EXERCISE REQUIREMENTS: Word for word, please restate the lines from the beginning of the data through the line in which "Given: Click the input box containing 5" appears.

PROVIDED RECORDS:
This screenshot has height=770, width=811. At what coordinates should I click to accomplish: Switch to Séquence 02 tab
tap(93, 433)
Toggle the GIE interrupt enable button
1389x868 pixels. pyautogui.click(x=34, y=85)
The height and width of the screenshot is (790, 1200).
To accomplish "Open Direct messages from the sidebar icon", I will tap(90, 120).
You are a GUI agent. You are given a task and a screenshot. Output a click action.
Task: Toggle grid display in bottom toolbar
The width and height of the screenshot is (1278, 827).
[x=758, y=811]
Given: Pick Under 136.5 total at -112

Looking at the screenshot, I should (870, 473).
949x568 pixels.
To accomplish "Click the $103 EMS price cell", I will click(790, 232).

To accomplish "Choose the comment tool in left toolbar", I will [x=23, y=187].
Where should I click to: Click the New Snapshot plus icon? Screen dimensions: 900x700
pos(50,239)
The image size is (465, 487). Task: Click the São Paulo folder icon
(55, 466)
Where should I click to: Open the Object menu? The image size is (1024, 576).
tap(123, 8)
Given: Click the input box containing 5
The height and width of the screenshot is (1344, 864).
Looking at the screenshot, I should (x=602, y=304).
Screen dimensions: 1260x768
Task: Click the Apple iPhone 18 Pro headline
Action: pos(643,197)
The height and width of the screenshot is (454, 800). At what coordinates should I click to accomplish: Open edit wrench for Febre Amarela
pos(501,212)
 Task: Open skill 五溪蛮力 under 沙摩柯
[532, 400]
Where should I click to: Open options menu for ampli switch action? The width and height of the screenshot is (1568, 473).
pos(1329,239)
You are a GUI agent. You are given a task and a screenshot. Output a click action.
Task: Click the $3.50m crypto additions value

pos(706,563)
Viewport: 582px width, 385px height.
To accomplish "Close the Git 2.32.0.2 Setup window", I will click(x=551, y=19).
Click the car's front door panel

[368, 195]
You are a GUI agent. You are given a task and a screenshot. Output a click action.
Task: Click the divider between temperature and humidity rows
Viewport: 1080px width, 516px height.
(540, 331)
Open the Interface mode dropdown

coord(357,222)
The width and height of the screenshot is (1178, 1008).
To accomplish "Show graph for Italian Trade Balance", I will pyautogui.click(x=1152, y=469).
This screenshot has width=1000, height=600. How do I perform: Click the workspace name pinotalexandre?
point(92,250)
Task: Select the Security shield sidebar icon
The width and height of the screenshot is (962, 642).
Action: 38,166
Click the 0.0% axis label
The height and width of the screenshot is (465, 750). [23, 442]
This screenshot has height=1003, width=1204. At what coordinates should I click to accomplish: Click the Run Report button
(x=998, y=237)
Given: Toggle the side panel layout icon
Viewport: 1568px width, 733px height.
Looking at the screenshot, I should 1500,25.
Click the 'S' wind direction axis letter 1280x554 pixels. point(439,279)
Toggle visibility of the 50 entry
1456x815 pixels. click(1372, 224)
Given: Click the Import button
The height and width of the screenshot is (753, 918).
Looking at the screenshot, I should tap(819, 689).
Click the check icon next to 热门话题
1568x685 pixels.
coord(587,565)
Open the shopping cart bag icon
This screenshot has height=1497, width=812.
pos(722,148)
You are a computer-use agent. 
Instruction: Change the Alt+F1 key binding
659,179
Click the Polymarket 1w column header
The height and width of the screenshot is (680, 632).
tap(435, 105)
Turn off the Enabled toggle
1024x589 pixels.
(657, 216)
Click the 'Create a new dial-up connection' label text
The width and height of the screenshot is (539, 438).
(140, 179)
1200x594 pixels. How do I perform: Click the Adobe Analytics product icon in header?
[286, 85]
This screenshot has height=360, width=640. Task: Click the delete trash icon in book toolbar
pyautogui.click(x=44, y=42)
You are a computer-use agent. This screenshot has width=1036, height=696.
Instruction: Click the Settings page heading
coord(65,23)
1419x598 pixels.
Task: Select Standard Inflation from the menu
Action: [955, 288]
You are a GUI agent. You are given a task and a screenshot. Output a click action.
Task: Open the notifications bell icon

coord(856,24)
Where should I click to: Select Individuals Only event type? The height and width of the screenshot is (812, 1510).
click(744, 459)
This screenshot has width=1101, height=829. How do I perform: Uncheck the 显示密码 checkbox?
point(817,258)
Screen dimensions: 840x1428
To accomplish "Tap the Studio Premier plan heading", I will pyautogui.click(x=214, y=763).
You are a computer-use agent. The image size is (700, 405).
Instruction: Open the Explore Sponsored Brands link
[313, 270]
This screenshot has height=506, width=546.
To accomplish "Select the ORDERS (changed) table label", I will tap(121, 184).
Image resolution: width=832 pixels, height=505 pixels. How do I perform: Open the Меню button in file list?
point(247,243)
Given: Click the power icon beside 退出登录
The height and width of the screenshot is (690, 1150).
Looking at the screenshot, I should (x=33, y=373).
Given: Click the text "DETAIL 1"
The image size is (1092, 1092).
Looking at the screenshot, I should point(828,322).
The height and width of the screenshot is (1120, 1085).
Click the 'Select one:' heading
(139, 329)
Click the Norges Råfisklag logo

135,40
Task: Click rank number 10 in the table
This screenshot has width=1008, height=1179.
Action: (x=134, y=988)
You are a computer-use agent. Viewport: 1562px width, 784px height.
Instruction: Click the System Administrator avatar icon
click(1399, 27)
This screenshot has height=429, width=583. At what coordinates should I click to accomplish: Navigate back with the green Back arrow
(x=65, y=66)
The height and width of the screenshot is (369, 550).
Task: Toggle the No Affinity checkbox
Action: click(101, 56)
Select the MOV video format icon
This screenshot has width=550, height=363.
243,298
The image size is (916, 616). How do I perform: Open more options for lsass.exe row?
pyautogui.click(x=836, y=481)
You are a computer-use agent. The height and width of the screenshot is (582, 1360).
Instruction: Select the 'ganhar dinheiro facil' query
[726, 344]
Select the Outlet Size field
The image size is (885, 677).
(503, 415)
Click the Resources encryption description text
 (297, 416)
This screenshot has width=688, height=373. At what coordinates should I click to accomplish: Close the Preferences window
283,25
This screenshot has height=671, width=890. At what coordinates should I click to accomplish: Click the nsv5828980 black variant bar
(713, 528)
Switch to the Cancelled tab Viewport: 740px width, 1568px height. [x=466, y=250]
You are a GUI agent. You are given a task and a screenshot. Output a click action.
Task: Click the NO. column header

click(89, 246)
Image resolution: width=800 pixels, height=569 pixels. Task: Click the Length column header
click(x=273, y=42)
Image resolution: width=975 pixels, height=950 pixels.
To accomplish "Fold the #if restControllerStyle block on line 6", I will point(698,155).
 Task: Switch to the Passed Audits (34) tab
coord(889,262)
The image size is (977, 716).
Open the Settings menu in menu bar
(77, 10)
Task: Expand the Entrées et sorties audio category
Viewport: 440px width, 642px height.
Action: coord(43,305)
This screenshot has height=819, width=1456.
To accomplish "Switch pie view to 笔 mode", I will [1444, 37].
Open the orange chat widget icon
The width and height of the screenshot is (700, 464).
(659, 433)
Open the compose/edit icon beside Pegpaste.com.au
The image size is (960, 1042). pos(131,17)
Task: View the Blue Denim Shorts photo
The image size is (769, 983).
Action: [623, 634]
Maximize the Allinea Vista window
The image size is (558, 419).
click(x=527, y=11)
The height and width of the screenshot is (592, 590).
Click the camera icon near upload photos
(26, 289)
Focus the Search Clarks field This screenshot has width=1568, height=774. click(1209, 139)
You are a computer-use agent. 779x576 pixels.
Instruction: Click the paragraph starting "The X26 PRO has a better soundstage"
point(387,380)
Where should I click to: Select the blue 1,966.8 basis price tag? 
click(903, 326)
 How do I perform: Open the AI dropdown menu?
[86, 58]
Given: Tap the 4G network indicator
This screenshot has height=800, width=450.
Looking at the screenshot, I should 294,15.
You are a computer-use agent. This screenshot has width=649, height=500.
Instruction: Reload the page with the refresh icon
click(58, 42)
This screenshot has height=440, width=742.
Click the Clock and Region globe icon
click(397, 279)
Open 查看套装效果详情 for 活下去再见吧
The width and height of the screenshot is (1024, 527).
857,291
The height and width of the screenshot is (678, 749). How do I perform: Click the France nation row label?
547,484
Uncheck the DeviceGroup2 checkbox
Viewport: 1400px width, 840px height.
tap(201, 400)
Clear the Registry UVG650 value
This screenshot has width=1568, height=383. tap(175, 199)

WRITTEN REPLY:
This screenshot has height=770, width=811. At what coordinates should I click to accomplish: Switch to Séquence 02 tab
tap(93, 433)
Toggle the GIE interrupt enable button
1389x868 pixels. pyautogui.click(x=34, y=85)
The height and width of the screenshot is (790, 1200).
To accomplish "Open Direct messages from the sidebar icon", I will tap(90, 120).
You are a GUI agent. You are given a task and a screenshot. Output a click action.
Task: Toggle grid display in bottom toolbar
The width and height of the screenshot is (1278, 827).
[x=758, y=811]
Given: Pick Under 136.5 total at -112

Looking at the screenshot, I should (870, 473).
949x568 pixels.
To accomplish "Click the $103 EMS price cell", I will click(790, 232).

To accomplish "Choose the comment tool in left toolbar", I will [x=23, y=187].
Where should I click to: Click the New Snapshot plus icon? Screen dimensions: 900x700
pos(50,239)
The image size is (465, 487). Task: Click the São Paulo folder icon
(55, 466)
Where should I click to: Open the Object menu? The image size is (1024, 576).
tap(123, 8)
Given: Click the input box containing 5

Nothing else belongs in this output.